» **Task instructions**: Set down exactly the first line of the entries and every line after it, through the line with "Jak nakupovat (61, 19)".

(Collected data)
++++++++++
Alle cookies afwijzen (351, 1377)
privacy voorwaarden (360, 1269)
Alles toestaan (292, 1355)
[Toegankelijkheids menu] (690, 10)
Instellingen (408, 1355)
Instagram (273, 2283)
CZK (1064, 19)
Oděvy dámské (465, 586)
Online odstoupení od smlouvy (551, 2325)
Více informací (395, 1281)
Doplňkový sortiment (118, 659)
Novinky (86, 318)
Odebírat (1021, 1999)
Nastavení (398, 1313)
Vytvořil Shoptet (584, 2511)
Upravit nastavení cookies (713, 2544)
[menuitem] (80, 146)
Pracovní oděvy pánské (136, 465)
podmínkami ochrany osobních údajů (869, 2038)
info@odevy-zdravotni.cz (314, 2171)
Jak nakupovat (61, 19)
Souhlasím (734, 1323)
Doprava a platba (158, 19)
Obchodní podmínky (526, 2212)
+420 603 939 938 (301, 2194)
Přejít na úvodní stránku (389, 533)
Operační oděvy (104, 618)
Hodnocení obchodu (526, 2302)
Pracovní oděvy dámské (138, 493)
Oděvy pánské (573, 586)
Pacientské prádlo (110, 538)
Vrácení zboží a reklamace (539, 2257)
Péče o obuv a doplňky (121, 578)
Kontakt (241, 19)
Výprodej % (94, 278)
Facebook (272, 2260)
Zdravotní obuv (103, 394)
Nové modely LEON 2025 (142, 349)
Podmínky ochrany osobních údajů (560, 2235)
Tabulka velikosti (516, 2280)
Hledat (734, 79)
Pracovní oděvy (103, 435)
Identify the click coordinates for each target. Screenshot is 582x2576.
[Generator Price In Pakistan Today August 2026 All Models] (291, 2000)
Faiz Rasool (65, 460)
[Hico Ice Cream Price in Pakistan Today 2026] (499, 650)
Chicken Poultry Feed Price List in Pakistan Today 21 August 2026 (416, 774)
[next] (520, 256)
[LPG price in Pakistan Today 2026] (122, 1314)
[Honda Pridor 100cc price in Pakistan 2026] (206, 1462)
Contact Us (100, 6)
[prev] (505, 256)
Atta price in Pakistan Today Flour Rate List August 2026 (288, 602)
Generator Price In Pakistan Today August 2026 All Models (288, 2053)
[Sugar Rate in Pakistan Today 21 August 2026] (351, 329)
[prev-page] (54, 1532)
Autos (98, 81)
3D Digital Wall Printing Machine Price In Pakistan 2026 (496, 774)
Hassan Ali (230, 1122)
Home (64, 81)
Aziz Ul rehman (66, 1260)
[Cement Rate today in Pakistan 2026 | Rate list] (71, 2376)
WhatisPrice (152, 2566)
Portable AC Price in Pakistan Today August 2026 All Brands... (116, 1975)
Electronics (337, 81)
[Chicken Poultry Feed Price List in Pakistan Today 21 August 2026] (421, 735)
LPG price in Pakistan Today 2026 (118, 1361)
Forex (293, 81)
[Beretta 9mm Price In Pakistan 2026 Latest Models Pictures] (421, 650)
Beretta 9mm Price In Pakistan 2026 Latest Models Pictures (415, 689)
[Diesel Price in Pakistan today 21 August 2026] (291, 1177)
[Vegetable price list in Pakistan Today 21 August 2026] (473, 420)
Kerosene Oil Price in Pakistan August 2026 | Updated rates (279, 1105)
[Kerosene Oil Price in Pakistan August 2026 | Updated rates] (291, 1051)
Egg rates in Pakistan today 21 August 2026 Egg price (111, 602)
++++++++++
» **Finished task**:
Alle cookies afwijzen (351, 1377)
privacy voorwaarden (360, 1269)
Alles toestaan (292, 1355)
[Toegankelijkheids menu] (690, 10)
Instellingen (408, 1355)
Instagram (273, 2283)
CZK (1064, 19)
Oděvy dámské (465, 586)
Online odstoupení od smlouvy (551, 2325)
Více informací (395, 1281)
Doplňkový sortiment (118, 659)
Novinky (86, 318)
Odebírat (1021, 1999)
Nastavení (398, 1313)
Vytvořil Shoptet (584, 2511)
Upravit nastavení cookies (713, 2544)
[menuitem] (80, 146)
Pracovní oděvy pánské (136, 465)
podmínkami ochrany osobních údajů (869, 2038)
info@odevy-zdravotni.cz (314, 2171)
Jak nakupovat (61, 19)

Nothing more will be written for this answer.